The best way to keep up is to play, and side projects are a low-risk way to do this. To have fun with our new superpowers.
Side projects have always been a place where one can focus purely on craft. No roadmap pressure. No design by committee. No endless alignment meetings. I get to choose the scope. I get to decide when it’s good enough to ship. I get to choose the tools i use and the process i follow. I get to work on that fancy animation without convincing the team that it's worthwhile.

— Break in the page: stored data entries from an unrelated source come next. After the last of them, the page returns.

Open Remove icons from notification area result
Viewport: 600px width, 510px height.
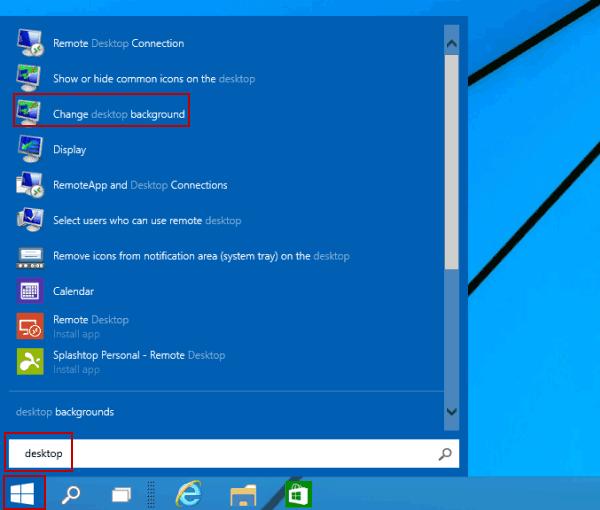click(x=200, y=256)
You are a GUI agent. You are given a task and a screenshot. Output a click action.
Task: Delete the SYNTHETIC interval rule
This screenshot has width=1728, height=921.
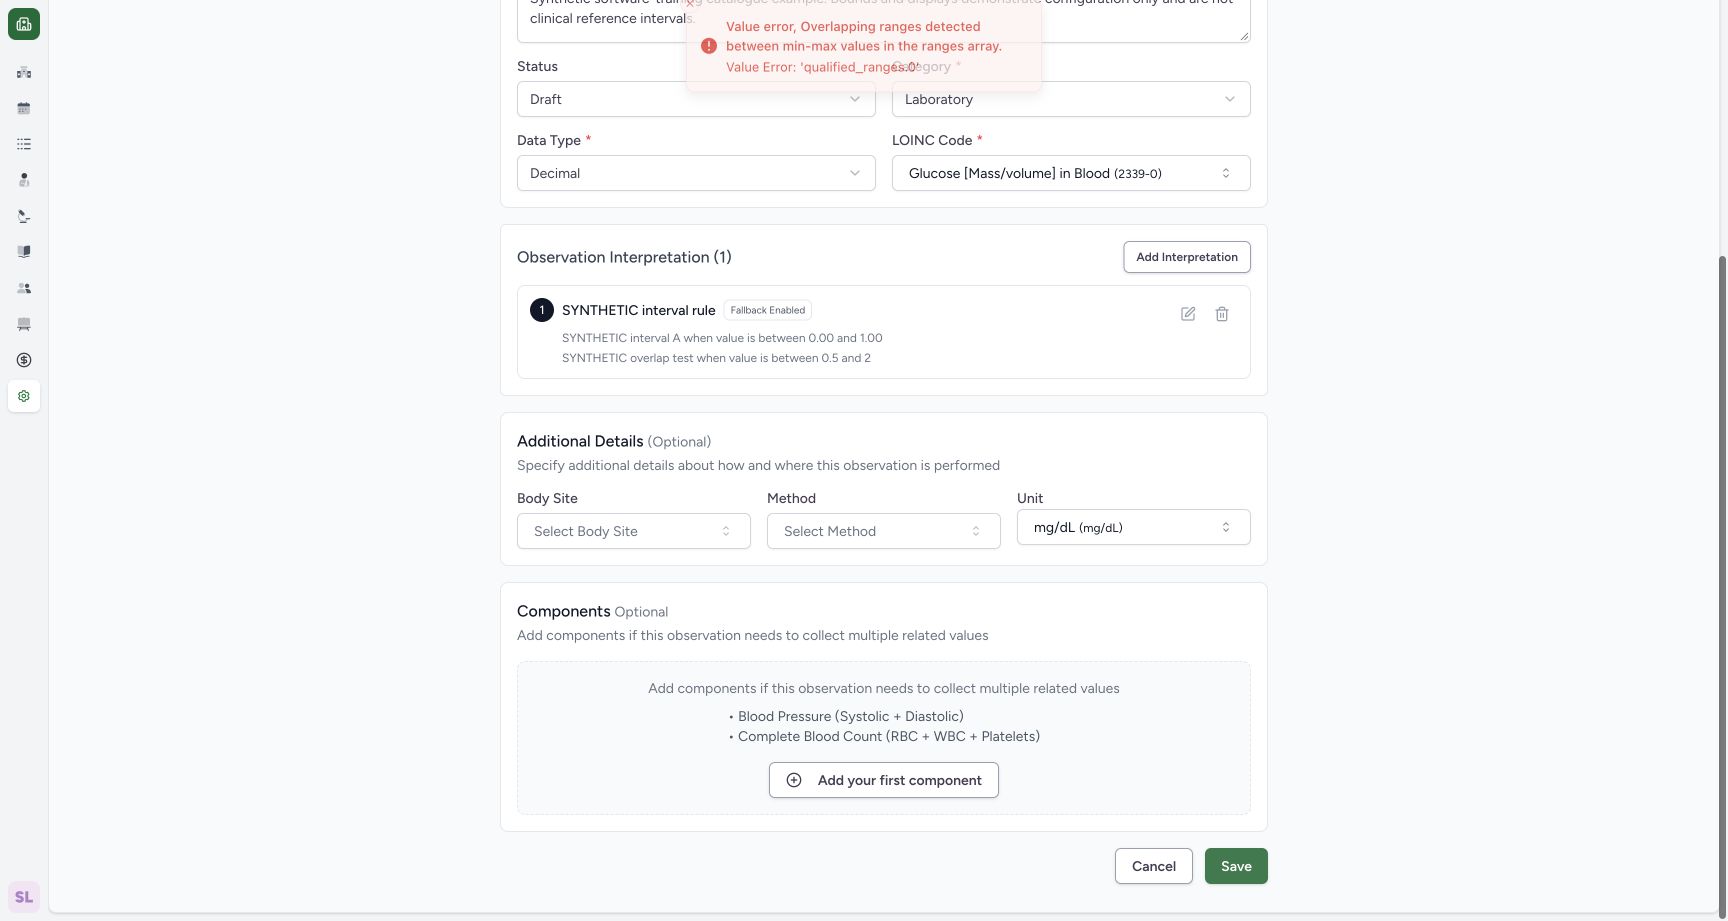(x=1222, y=314)
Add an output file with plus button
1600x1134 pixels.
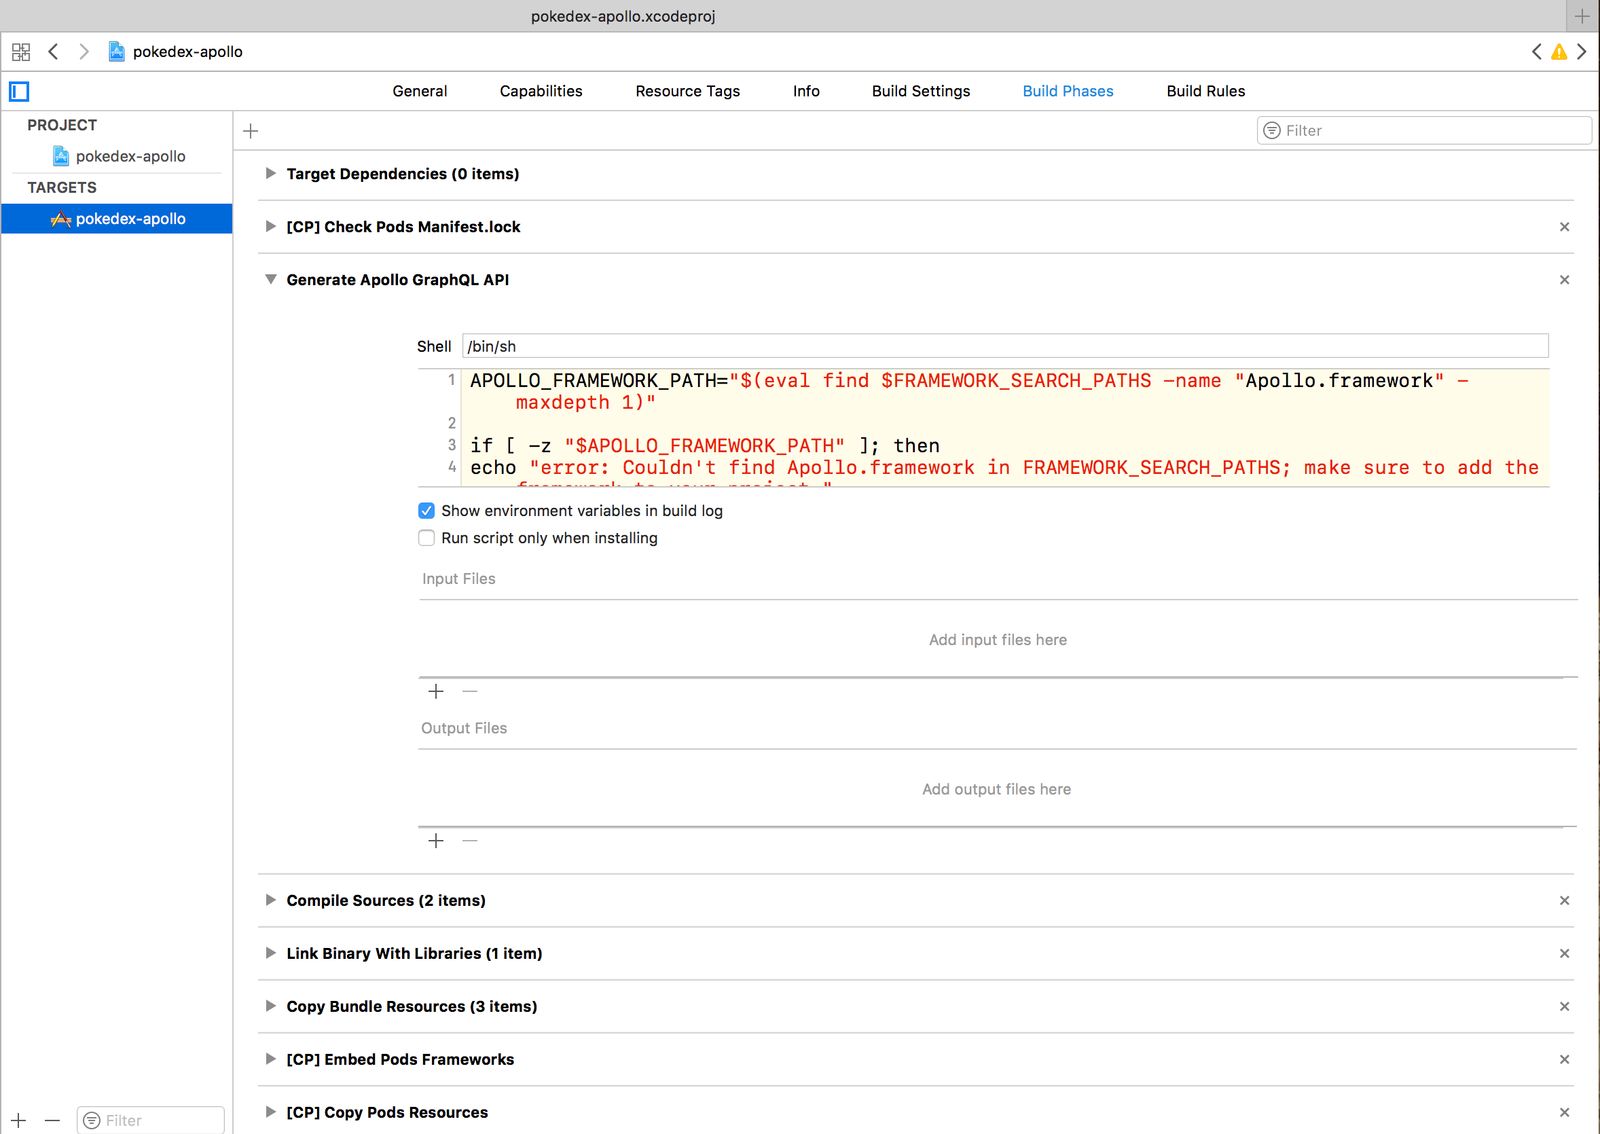436,841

So here are the projects that I am working on in 2026. I'll be updating this article throughout the year, as I build more things.
January — Mockery

I began the year by building my first native iPhone app, called Mockery, and it's a curated directory of mocktail recipes. My other new years resolution this year is to quit drinking. So this felt like a good thing to focus on during my first dry month.
Mockery is a lightweight app that serves as a curated directory of mocktail recipes. I made it intentionally simple. A simple list of drinks, with a dedicated recipe page for each one. No backend. No accounts. No unnecessary complexity.
My process for this one started with some lightweight brand direction; exploring brand names with chat GPT, and colors and typography using Pinterest.
The recipes themselves are powered by structured Markdown files, which makes the content easy to write, edit, and expand over time. That decision kept the architecture lean and flexible. I scaffolded the app in Xcode and built it with SwiftUI, using Cursor as a coding partner. Figma MCP helped translate some early design mocks directly into implementation.
*To clarify - when I say 'ship', I'm not intending to launch all of these apps to the public. The process of creating a working product is the goal, even if it is only sitting on my phone. I would like to ship something to the app store though.